[zeromq-dev] Memory allocation/Exception
Martin Sustrik
sustrik at fastmq.com
Tue Mar 24 12:54:36 CET 2009
Pieter Hintjens wrote:
> On Tue, Mar 24, 2009 at 12:27 PM, Steven McCoy <steven.mccoy at miru.hk> wrote:
>
>>> Because there's very little you can do when computer is already out of
>>> resources. Even simplest attempts to fix the problem tend to fail in
>>> that case. The goal is never to let such a thing happen. That's why
>>> we've introduced queue limits and (with version 0.6) on-disk offload of
>>> the queues that allows you to store gigabytes of data without affecting
>>> memory footprint etc.
>> FYI: GLib takes the stance of immediately terminating.
>
> OpenAMQ does the same: reduce the risk and terminate immediately if it
> happens anyhow.
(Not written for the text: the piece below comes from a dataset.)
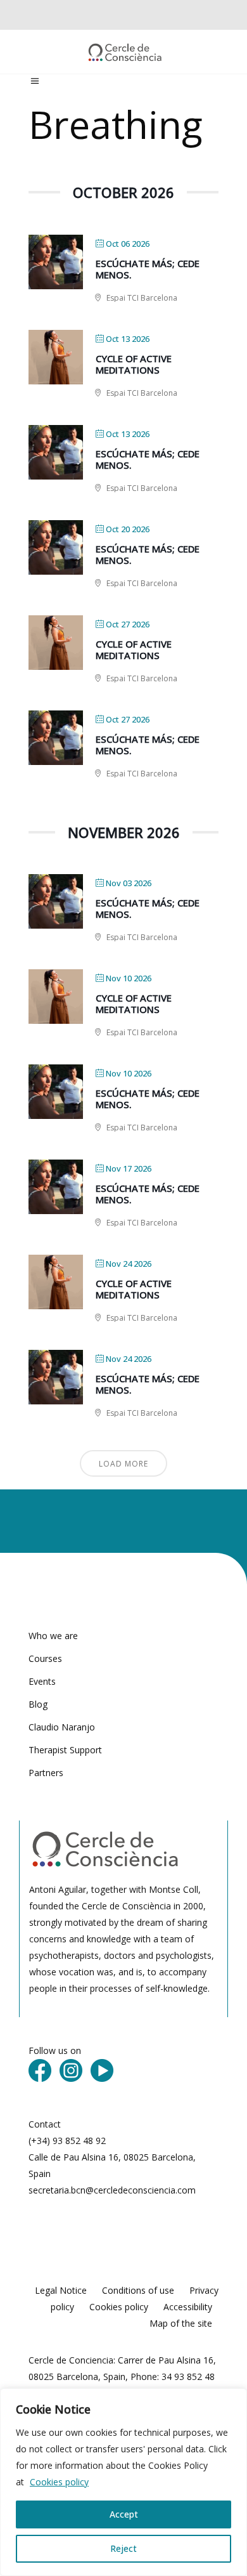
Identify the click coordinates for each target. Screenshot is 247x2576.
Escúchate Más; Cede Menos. (148, 269)
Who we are (53, 1636)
Very long ago we considered trying to recover from
> out of memory situations but it creates very fragile code.
>
> The one thing is: when aborting due to lack of memory, print a useful
> error message. While Linux is generous in allowing processes to use
> up all available memory, other UNIX systems often set quite strict
> per-process limits that a broker can rapidly hit. The usual action is
> to reconfigure the kernel to raise per-process limits.
>
> In OpenAMQ the low-level allocator prints a nice message if it can't
> get memory from the heap. Presumably you can do the same in 0MQ.
>
> Offloading queues to disk is something you should do only when the
> application explicitly asks for it, IMO, since it'll totally change
> the performance of the system. In many cases if a queue gets too
> large, that's indicative of a problem that needs fixing (e.g. too slow
> client) and offloading to disk won't help. It'll delay fixing the
> issue, not encourage it.
Yes, it's optional. By default it's switched off.
The use case behind the functionality is to be able to handle unexpected
peeks in traffic without loosing messages. Thus, if your system is
slashdotted, the requests are saved on disk and processed gradually.
However, if the memory limits are not exceeded, there's no disk access
involved altogether, keeping the system fast.